Inside the cube, the apparition vanished. She reappeared again at the glass, only a few feet from me, and it seemed like she wanted to attack me. She pressed her mouth against the glass in a smear of pink lipstick and shark teeth. Another angry, wordless shriek sounded from the speakers. Then she vanished again, reappearing at the far corner of the cube.
“This is all great, but we're trying to clean up the mess you left at home,” I told Ithaca. It was still hard to imagine the century-old ghost of the Boston widow inhabiting the living young woman in front of me. “The ghosts on the fourth floor have turned violent.”
“That's not possible. Those are my people,” Ithaca said. “If anything, you should look at Abigail and her soldiers. I never trusted them.”
“Interesting. That's exactly what Zagan told us.”
“Zagan? You've been in consultation with the spirit of Gregor Zagan?” She looked offended, as though I'd just spat on her grave.
“You might call it a consultation,” I said.
“Yeah, in a kicking-our-keesters, setting-our-boyfriends-on-fire kind of way,” Stacey said.
“You should stay away from him,” Ithaca advised.
“That would be much easier if he weren't throwing us like rag dolls all over your necromantium,” I said. “Great job with the columns, by the way. You almost can't not bash your head into one.”
“No. Gregor Zagan is forbidden to enter my home. I've taken every measure. He betrayed me, and led my people astray.”
“I had the impression you kicked them out,” I said.
“I never meant for them to leave. I may have been withdrawn for a time, but I never intended him to lead the flock into the wilderness for his abominable rites. They left me to die alone and destitute. For a time after my death, I existed in my house alone, just a sad memory of myself. Then they began to return to me, my people. They honored their oaths to join me after death. I forbade Gregor's spirit to return, and I forbade that dirty Irish maid that he chose over me. Neither of their spirits is allowed.”
“I've se
en them both,” I said. “Zagan's ghost is powerful, maybe from dying the way he did. I think he's controlling all the spirits in the house. He's feeding them on his own energy.”
“This is unacceptable.” She turned to Nicholas, drawing herself up, and again seemed much larger than the waifish body she inhabited. “You assured me.”
“All possible steps were taken—” he began.
“They weren't enough. More incompetence from you! I should not be surprised.”
“Mrs. Galloway,” I said, “We need you to come home with us and resolve this situation.

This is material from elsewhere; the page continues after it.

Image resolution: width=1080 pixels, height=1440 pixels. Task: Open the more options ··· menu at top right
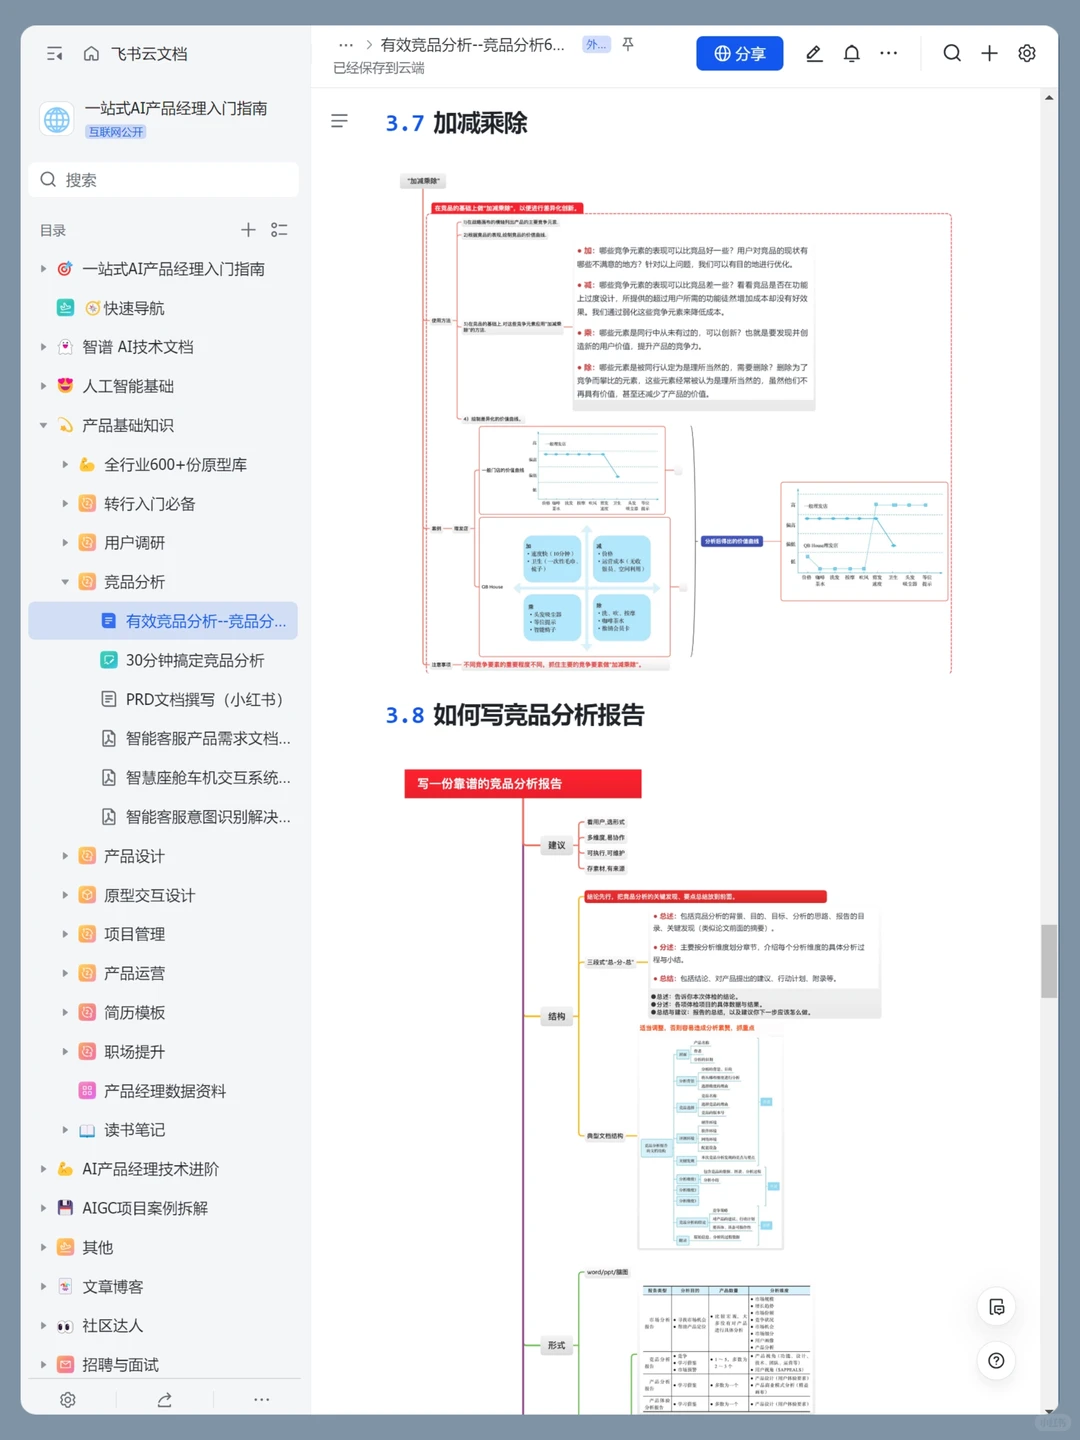click(888, 53)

We can remove Zagan from your house permanently if you can help us.”
“I'm afraid she's much too busy with her research to return to Savannah with you,” Nicholas said. “You'll have to do your jobs yourselves, unfortunately.”
“I will go with them,” she said. “I will destroy the betrayer's soul and devour it myself, if need be.” Her sky-blue eyes had darkened almost to black, and fury twisted her delicate features.
“So that's settled,” Stacey said. “One car or two?”
Chapter Seventeen
We took two cars, it turned out. Ithaca Galloway, with her borrowed body, and Nicholas drove separately, mostly so they could return on their own, but also to haul some of their ghost-trapping gear with them. I couldn't complain—the ghosts in the Lathrop Grand were so numerous and dangerous that I wasn't going to turn down any help, even if it did grate on me that I'd had to ask the Paranormal Solutions people for it.
“It sounds like things went wild after they took Ithaca out of the house,” Stacey said. She was riding shotgun while I drove, since she'd driven on the way up to North Carolina. “You think it'll be an easy fix when she comes back?”
“We'll see. Maybe she can convince her psychic pals to stop cooperating with Zagan, at least. If she can win them over to our side, we can all work together to push him out. That might be a temporary solution, though, if she plans to leave the hotel again.”